## [WORK TASK]
Write out the records below once more, exactly and completely.

## [MATERIAL SHOWN]
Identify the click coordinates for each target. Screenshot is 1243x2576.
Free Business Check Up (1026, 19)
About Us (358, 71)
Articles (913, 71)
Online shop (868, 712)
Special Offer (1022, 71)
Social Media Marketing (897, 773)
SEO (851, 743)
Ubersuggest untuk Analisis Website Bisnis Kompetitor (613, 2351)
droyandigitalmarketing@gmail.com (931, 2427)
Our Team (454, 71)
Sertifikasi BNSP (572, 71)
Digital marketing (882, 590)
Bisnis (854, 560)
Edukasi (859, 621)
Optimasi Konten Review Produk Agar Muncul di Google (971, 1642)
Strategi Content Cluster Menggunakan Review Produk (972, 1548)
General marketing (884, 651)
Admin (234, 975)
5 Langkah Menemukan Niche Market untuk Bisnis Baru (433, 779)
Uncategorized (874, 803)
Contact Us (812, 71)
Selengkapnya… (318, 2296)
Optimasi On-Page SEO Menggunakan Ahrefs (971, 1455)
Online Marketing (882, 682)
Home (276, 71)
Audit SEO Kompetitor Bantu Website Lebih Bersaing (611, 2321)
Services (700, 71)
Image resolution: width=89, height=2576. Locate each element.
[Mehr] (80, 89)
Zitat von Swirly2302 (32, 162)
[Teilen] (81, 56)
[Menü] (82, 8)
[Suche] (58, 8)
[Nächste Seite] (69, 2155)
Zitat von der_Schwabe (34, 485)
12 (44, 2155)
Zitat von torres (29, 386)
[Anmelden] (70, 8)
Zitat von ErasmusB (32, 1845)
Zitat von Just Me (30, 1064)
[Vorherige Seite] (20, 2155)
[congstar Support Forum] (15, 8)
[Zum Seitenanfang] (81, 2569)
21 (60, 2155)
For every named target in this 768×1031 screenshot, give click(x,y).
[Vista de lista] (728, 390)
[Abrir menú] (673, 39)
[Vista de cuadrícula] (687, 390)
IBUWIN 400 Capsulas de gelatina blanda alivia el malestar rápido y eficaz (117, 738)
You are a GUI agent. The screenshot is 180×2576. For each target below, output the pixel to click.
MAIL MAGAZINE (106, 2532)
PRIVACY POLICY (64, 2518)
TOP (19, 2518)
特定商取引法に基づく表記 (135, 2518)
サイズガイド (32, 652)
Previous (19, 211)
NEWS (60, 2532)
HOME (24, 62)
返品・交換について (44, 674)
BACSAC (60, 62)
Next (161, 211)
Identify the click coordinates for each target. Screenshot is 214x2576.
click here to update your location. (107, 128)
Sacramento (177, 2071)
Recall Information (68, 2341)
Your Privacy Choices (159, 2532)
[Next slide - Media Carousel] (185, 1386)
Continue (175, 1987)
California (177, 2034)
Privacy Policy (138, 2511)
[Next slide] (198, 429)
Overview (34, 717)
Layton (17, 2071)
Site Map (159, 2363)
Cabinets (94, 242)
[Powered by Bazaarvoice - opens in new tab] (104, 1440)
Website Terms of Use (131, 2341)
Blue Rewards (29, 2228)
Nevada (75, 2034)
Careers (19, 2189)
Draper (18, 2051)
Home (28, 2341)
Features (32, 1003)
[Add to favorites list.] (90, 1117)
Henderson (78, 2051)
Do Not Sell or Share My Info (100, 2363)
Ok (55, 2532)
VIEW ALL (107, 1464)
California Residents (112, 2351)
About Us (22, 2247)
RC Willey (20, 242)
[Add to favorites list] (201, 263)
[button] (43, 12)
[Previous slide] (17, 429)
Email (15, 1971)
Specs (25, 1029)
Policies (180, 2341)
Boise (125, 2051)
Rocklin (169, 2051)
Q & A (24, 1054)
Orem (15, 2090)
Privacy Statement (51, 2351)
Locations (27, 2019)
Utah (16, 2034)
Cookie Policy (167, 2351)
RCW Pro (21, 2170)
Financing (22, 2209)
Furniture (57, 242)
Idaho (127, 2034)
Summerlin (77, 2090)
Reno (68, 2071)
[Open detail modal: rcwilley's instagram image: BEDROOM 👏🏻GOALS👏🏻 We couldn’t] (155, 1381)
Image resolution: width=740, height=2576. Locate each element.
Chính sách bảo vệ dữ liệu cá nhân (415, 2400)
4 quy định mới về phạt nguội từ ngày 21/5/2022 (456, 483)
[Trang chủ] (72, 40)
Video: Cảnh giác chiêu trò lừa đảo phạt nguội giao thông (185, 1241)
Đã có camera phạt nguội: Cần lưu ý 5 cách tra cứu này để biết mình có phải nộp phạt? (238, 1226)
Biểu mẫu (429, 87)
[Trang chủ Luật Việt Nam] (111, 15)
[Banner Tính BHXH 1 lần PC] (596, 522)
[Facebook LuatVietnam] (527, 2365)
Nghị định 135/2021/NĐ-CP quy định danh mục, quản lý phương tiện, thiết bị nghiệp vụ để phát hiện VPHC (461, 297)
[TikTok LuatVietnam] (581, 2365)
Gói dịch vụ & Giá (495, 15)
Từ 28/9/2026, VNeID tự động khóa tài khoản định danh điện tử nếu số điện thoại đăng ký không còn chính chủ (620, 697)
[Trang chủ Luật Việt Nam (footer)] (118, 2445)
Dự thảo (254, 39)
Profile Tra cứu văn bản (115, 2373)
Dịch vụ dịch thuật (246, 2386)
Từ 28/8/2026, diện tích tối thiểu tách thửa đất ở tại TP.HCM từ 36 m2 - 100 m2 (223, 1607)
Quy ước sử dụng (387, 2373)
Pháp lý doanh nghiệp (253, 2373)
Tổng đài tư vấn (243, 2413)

## [PROBLEM SOLUTION]
Identify the click coordinates for each target. Screenshot is 1243x2576.
Free Business Check Up (1026, 19)
About Us (358, 71)
Articles (913, 71)
Online shop (868, 712)
Special Offer (1022, 71)
Social Media Marketing (897, 773)
SEO (851, 743)
Ubersuggest untuk Analisis Website Bisnis Kompetitor (613, 2351)
droyandigitalmarketing@gmail.com (931, 2427)
Our Team (454, 71)
Sertifikasi BNSP (572, 71)
Digital marketing (882, 590)
Bisnis (854, 560)
Edukasi (859, 621)
Optimasi Konten Review Produk Agar Muncul di Google (971, 1642)
Strategi Content Cluster Menggunakan Review Produk (972, 1548)
General marketing (884, 651)
Admin (234, 975)
5 Langkah Menemukan Niche Market untuk Bisnis Baru (433, 779)
Uncategorized (874, 803)
Contact Us (812, 71)
Selengkapnya… (318, 2296)
Optimasi On-Page SEO Menggunakan Ahrefs (971, 1455)
Online Marketing (882, 682)
Home (276, 71)
Audit SEO Kompetitor Bantu Website Lebih Bersaing (611, 2321)
Services (700, 71)
Image resolution: width=89, height=2576. Locate each element.
[Mehr] (80, 89)
Zitat von Swirly2302 (32, 162)
[Teilen] (81, 56)
[Menü] (82, 8)
[Suche] (58, 8)
[Nächste Seite] (69, 2155)
Zitat von der_Schwabe (34, 485)
12 (44, 2155)
Zitat von torres (29, 386)
[Anmelden] (70, 8)
Zitat von ErasmusB (32, 1845)
Zitat von Just Me (30, 1064)
[Vorherige Seite] (20, 2155)
[congstar Support Forum] (15, 8)
[Zum Seitenanfang] (81, 2569)
21 (60, 2155)
For every named target in this 768×1031 screenshot, give click(x,y).
[Vista de lista] (728, 390)
[Abrir menú] (673, 39)
[Vista de cuadrícula] (687, 390)
IBUWIN 400 Capsulas de gelatina blanda alivia el malestar rápido y eficaz (117, 738)
You are a GUI agent. The screenshot is 180×2576. For each target below, output the pixel to click.
MAIL MAGAZINE (106, 2532)
PRIVACY POLICY (64, 2518)
TOP (19, 2518)
特定商取引法に基づく表記 (135, 2518)
サイズガイド (32, 652)
Previous (19, 211)
NEWS (60, 2532)
HOME (24, 62)
返品・交換について (44, 674)
BACSAC (60, 62)
Next (161, 211)
Identify the click coordinates for each target. Screenshot is 214x2576.
click here to update your location. (107, 128)
Sacramento (177, 2071)
Recall Information (68, 2341)
Your Privacy Choices (159, 2532)
[Next slide - Media Carousel] (185, 1386)
Continue (175, 1987)
California (177, 2034)
Privacy Policy (138, 2511)
[Next slide] (198, 429)
Overview (34, 717)
Layton (17, 2071)
Site Map (159, 2363)
Cabinets (94, 242)
[Powered by Bazaarvoice - opens in new tab] (104, 1440)
Website Terms of Use (131, 2341)
Blue Rewards (29, 2228)
Nevada (75, 2034)
Careers (19, 2189)
Draper (18, 2051)
Home (28, 2341)
Features (32, 1003)
[Add to favorites list.] (90, 1117)
Henderson (78, 2051)
Do Not Sell or Share My Info (100, 2363)
Ok (55, 2532)
VIEW ALL (107, 1464)
California Residents (112, 2351)
About Us (22, 2247)
RC Willey (20, 242)
[Add to favorites list] (201, 263)
[button] (43, 12)
[Previous slide] (17, 429)
Email (15, 1971)
Specs (25, 1029)
Policies (180, 2341)
Boise (125, 2051)
Rocklin (169, 2051)
Q & A (24, 1054)
Orem (15, 2090)
Privacy Statement (51, 2351)
Locations (27, 2019)
Utah (16, 2034)
Cookie Policy (167, 2351)
RCW Pro (21, 2170)
Financing (22, 2209)
Furniture (57, 242)
Idaho (127, 2034)
Summerlin (77, 2090)
Reno (68, 2071)
[Open detail modal: rcwilley's instagram image: BEDROOM 👏🏻GOALS👏🏻 We couldn’t] (155, 1381)
Image resolution: width=740, height=2576. Locate each element.
Chính sách bảo vệ dữ liệu cá nhân (415, 2400)
4 quy định mới về phạt nguội từ ngày 21/5/2022 (456, 483)
[Trang chủ] (72, 40)
Video: Cảnh giác chiêu trò lừa đảo phạt nguội giao thông (185, 1241)
Đã có camera phạt nguội: Cần lưu ý 5 cách tra cứu này để biết mình có phải nộp phạt? (238, 1226)
Biểu mẫu (429, 87)
[Trang chủ Luật Việt Nam] (111, 15)
[Banner Tính BHXH 1 lần PC] (596, 522)
[Facebook LuatVietnam] (527, 2365)
Nghị định 135/2021/NĐ-CP quy định danh mục, quản lý phương tiện, thiết bị nghiệp vụ để phát hiện VPHC (461, 297)
[TikTok LuatVietnam] (581, 2365)
Gói dịch vụ & Giá (495, 15)
Từ 28/9/2026, VNeID tự động khóa tài khoản định danh điện tử nếu số điện thoại đăng ký không còn chính chủ (620, 697)
[Trang chủ Luật Việt Nam (footer)] (118, 2445)
Dự thảo (254, 39)
Profile Tra cứu văn bản (115, 2373)
Dịch vụ dịch thuật (246, 2386)
Từ 28/8/2026, diện tích tối thiểu tách thửa đất ở tại TP.HCM từ 36 m2 - 100 m2 (223, 1607)
Quy ước sử dụng (387, 2373)
Pháp lý doanh nghiệp (253, 2373)
Tổng đài tư vấn (243, 2413)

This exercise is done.